A production-grade n8n workflow that automatically reads raw property requirement messages from Google Sheets, extracts structured data using a locally hosted Ollama AI (LLaMA 3), validates the output, and saves clean structured records — with full error handling, routing, and logging.
Built by keviv777 as part of the india-ai-agent-toolkit
[Start Parser — Scheduled/Manual Trigger]
│
▼
[Read Raw Messages — Google Sheets]
│
▼
[Filter and Classify]
│
▼
[Route Messages]
├── Valid ──► [Split Multi Requirements]
│ │
│ ▼
│ [Extract with Ollama AI] ◄── POST http://localhost:11434
│ │
│ ▼
│ [Validate and Parse AI Response]
│ │
│ ▼
│ [Route Parsed Results]
│ ├── Success ──► [Save to Structured Output — Sheets]
│ └── Failed ──► [Log Errors — Sheets]
│ [Save Failed to Structured Output]
│ [Mark as Processed — Sheets]
└── Skipped ──► [Save Skipped Messages — Sheets]

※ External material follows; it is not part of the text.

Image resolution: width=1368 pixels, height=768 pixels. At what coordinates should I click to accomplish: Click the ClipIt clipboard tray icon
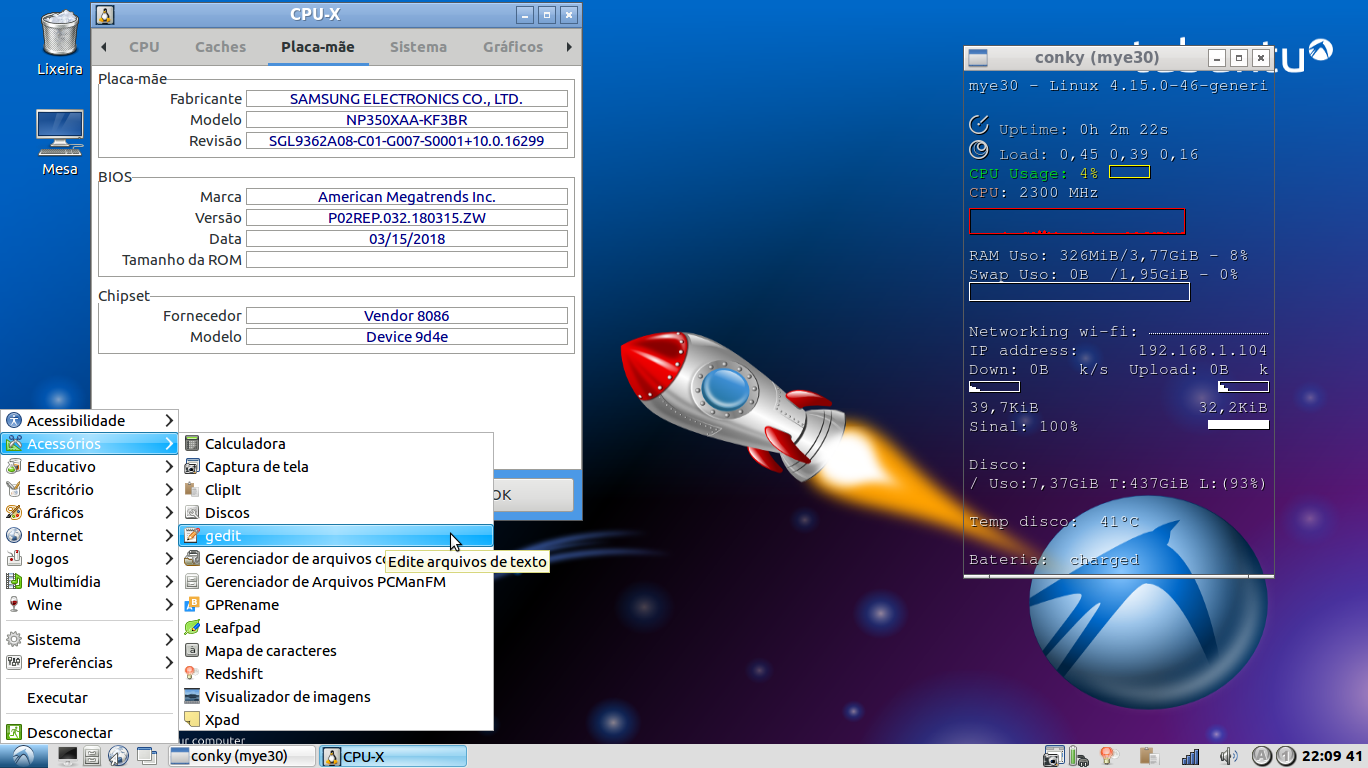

- ✅ Production-grade pipeline — full error handling, logging, and routing
- ✅ AI-powered extraction — pulls price, location, BHK, area, amenities from raw text
- ✅ Zero API cost — uses self-hosted Ollama (no OpenAI / cloud AI billing)

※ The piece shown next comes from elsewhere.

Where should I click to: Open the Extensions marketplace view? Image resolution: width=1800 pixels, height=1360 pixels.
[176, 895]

- ✅ Smart routing — success / failed / skipped paths handled separately
- ✅ Duplicate prevention — marks processed records to avoid re-parsing
- ✅ Google Sheets as database — no external DB required
- ✅ Handles multi-requirement messages — splits and processes each requirement individually
| Tool | Purpose |
|---|---|
| n8n (self-hosted) | Workflow orchestration |
| Ollama (LLaMA 3) | Local AI for data extraction |
| Google Sheets | Input data + structured output storage |
| JavaScript (Code nodes) | Data validation + JSON parsing |
From a raw message like:
"Need 2BHK in Andheri West, budget 45k, prefer furnished, available immediately"
The AI extracts:
{
"bhk": "2BHK",
"location": "Andheri West",
"budget": "45000",
"furnished": "furnished",
"availability": "immediate",
"amenities": [],
"raw_message": "Need 2BHK in Andheri West..."
}| Column | Description |
|---|---|
message |
Raw property requirement text |
source |
Where message came from (WhatsApp, form, etc.) |
processed |
TRUE/FALSE — marks if already parsed |
timestamp |
When message was received |
| Column | Description |
|---|---|
bhk |
Number of bedrooms |
location |
Area/city preference |
budget |
Budget in INR |
furnished |
Furnished / semi / unfurnished |
availability |
Timeline / move-in date |
amenities |
List of required amenities |
raw_message |
Original message for reference |
| Column | Description |
|---|---|
raw_message |
Message that failed |
error_reason |
Why parsing failed |
timestamp |
When error occurred |
- n8n running (self-hosted recommended)
- Ollama installed locally: ollama.ai
- LLaMA 3 model pulled:
ollama pull llama3 - Google Sheets API credentials set up in n8n
# Install Ollama (Mac)
brew install ollama
# Or Linux
curl https://ollama.ai/install.sh | sh
# Pull the model
ollama pull llama3
# Start Ollama server
ollama serve
# Runs at http://localhost:11434- Download
Proppr_Property_Parser_CLEAN.json - In n8n → Import from file
- Connect your Google Sheets credentials
- Create a Google Sheet with the input structure above
- In n8n, update the Read Raw Messages node with your Sheet ID
- Update all append: sheet nodes with your output Sheet IDs
- Manual: Click "Execute workflow" in n8n
- Scheduled: Add a Schedule Trigger node (e.g., every 30 minutes)
proppr-property-parser/
├── Proppr_Property_Parser_CLEAN.json # n8n workflow (import this)
└── README.md
- Real estate agencies processing WhatsApp/form enquiries
- Property portals structuring raw lead data
- Rental platforms auto-classifying requirements
- Any business extracting structured data from messy text messages
- Ollama must be running locally on port
11434for the workflow to work - For cloud deployment, update the Ollama URL to your server's address
- Google Sheets credentials must be configured in n8n's credential manager
MIT — free to use, modify, and build upon.